'''

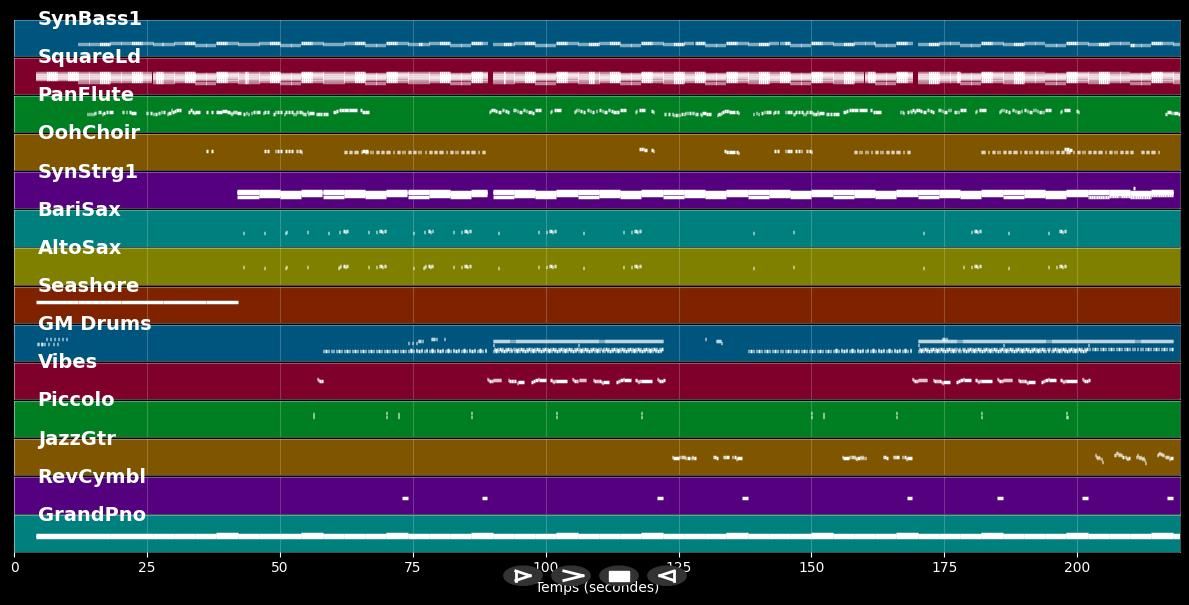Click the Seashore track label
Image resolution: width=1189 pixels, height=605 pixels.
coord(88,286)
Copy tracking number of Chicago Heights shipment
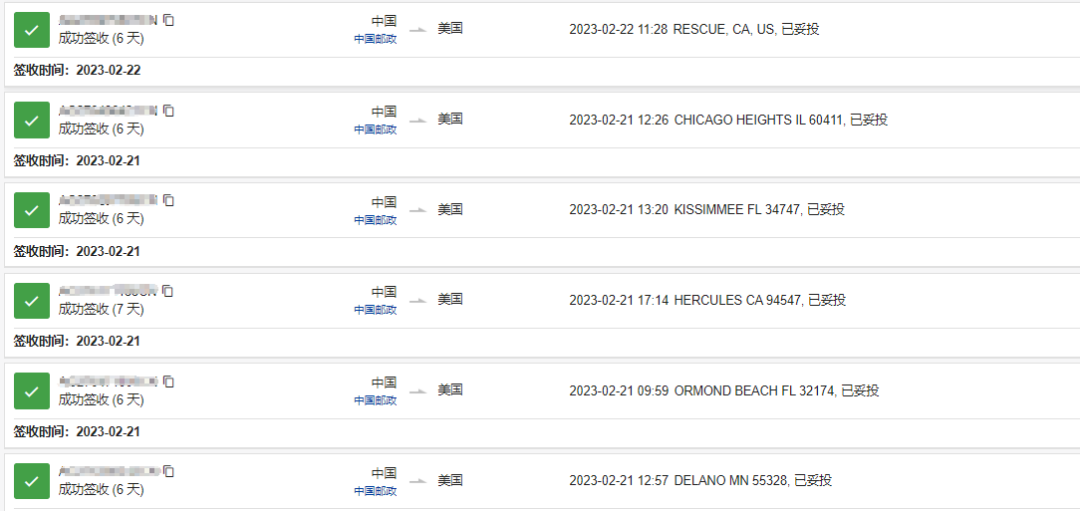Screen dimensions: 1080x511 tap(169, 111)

'''
'''

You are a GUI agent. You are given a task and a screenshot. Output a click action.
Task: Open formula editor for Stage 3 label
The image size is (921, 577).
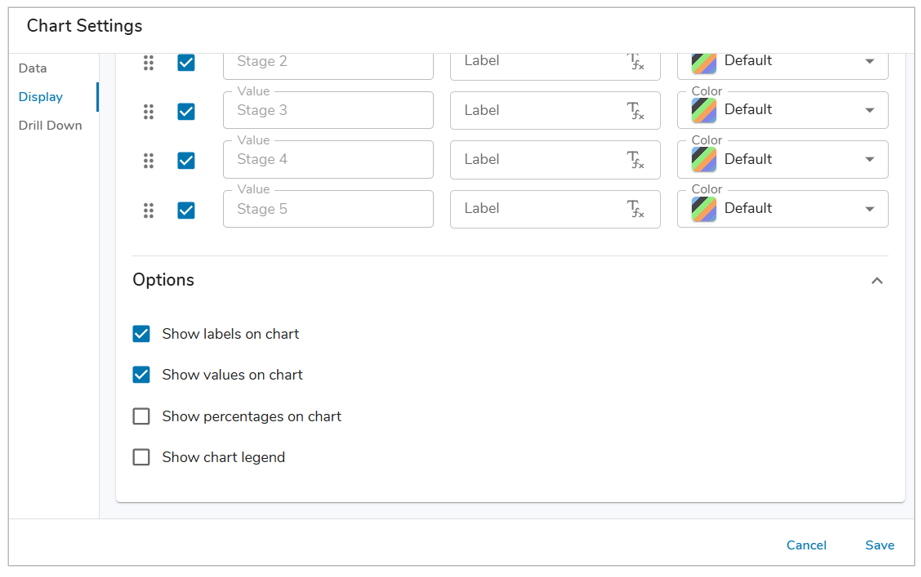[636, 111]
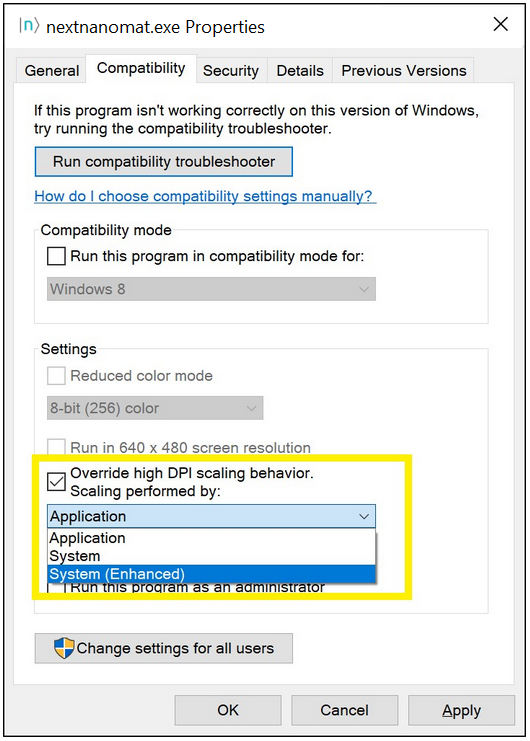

'''
'''

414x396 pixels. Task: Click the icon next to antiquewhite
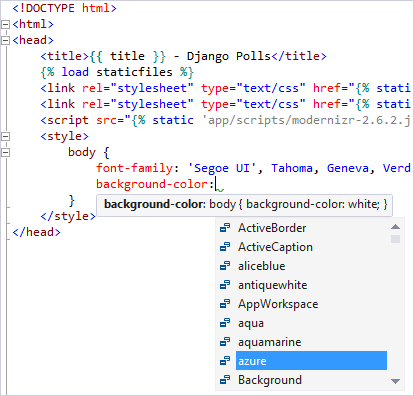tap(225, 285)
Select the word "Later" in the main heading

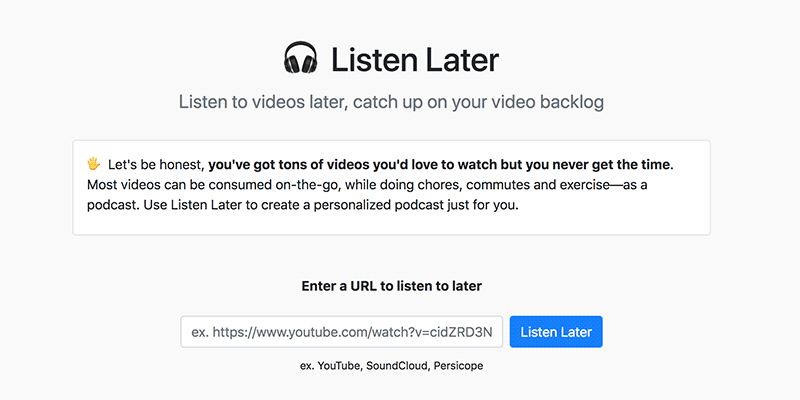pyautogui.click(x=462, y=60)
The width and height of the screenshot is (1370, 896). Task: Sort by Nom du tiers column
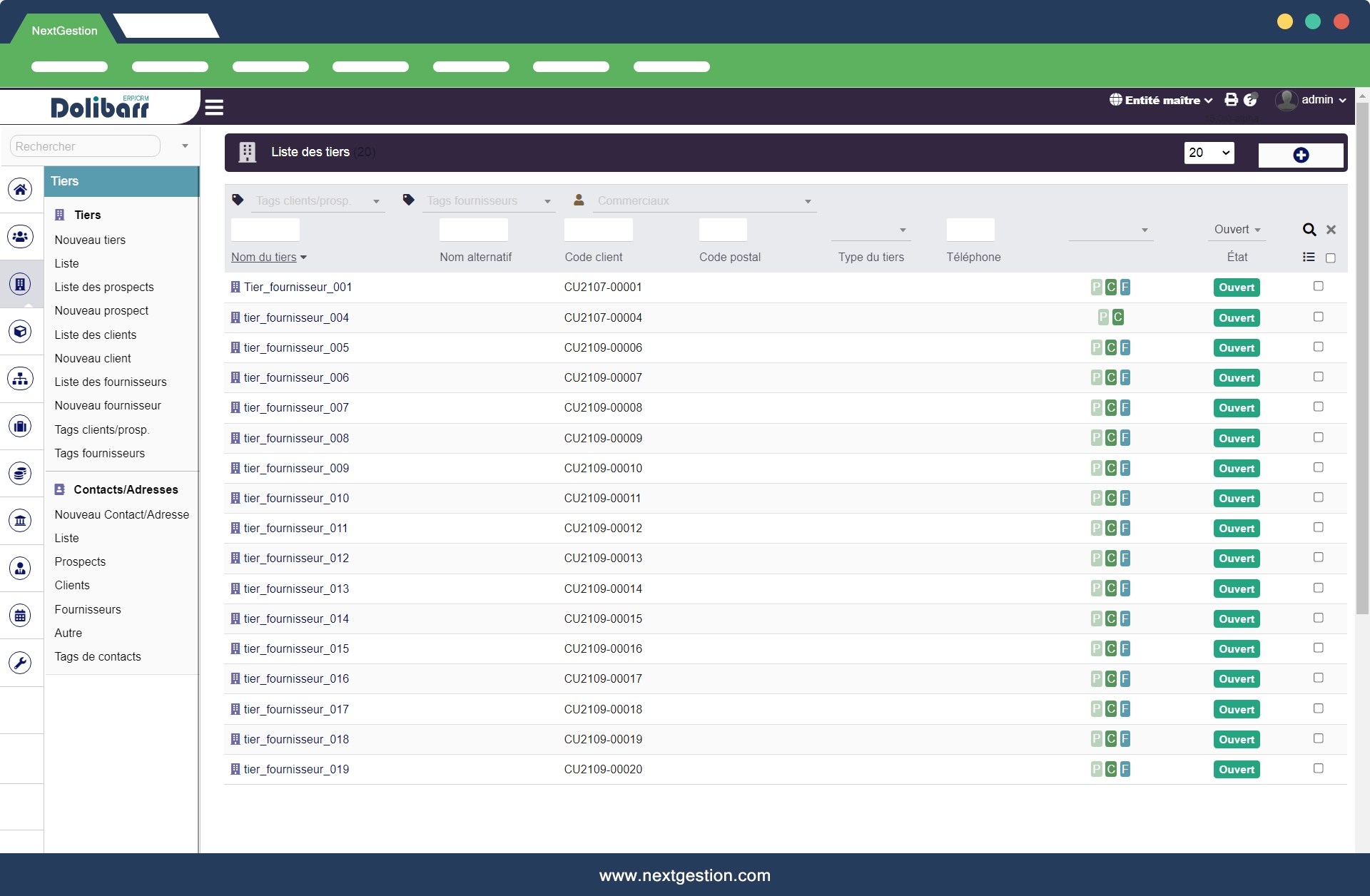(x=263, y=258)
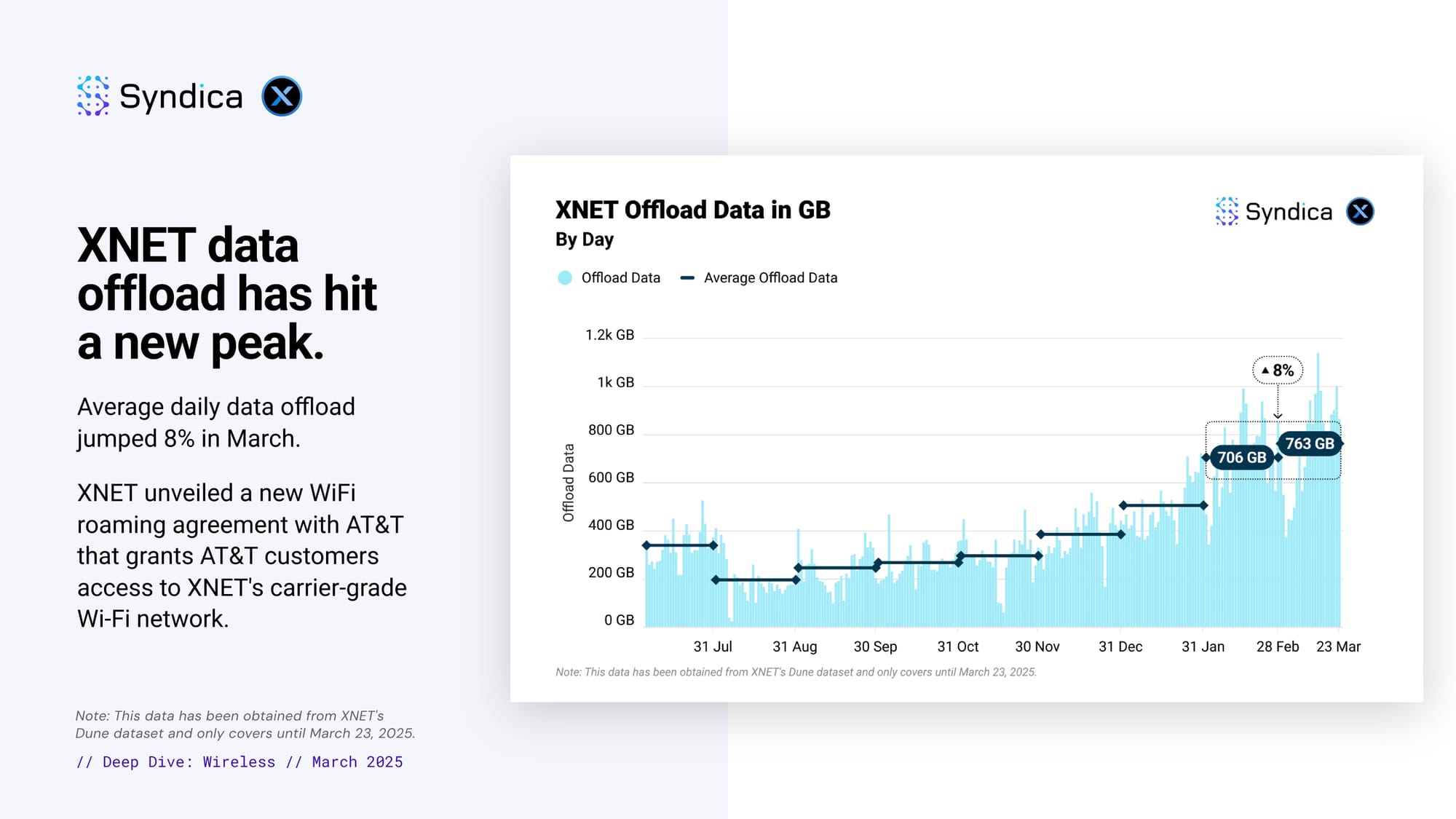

'''

Rewrite the lines from the line with "The width and" to the line with "(x=263, y=258)" as a two-column CSV headed instruction and click. Each row should pair a request with its answer, with each value in one quoted field, line breaks changed to spaces, and the pictures left out.

## COMPLETE ANSWER
instruction,click
"The width and height of the screenshot is (1370, 896). Task: Sort by Nom du tiers column","(x=263, y=258)"